Schwäbische Zeitung (Bad Waldsee / Aulendorf)
Rosinenbomber-Pilot will wieder nach Berlin
Gail Halvorsen wird am Samstag 100 Jahre alt - Für die Kinder war er „Onkel Wackelflügel“
SAN FRANCISCO/PROVO (dpa) - Ein paar Brocken Deutsch spricht der „Candy Bomber“immer noch. „Das ist meine zweite Heimat“, sagt Gail Halvorsen mit verschmitztem Lächeln. Ob er denn seinen 100. Geburtstag gerne in Berlin feiern würde? „Natürlich“, antwortet der ehemalige US-Pilot mit breitem amerikanischen Akzent. Kurz vor seinem runden Jubiläum zeigt Halvorsen in einem Videogespräch stolz seine über 70 Jahre alte grüne Uniformjacke. Sie ist mit Orden gespickt, dazu das Große Bundesverdienstkreuz. An diesem Samstag wird der im USStaat Utah lebende RosinenbomberPilot 100 Jahre alt.

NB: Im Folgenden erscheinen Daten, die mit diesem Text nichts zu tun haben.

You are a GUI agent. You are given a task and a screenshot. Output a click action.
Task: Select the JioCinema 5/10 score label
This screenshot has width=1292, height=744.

Die alte Pilotenjacke trug er noch bei seinem letzten Besuch in Berlin, mit 98 Jahren, als Ehrengast bei den Feiern zum 70. Jahrestag des Endes der Luftbrücke. Wenige Jahre nach dem Zweiten Weltkrieg gehörte Halvorsen zu den Piloten, die das von sowjetischen Truppen abgeriegelte West-Berlin über Monate aus der Luft versorgten. Mit fast 280 000 Flügen brachten Amerikaner, Briten und Franzosen von Juni 1948 bis Mai 1949 den mehr als zwei Millionen Einwohnern Lebensmittel und Kohle.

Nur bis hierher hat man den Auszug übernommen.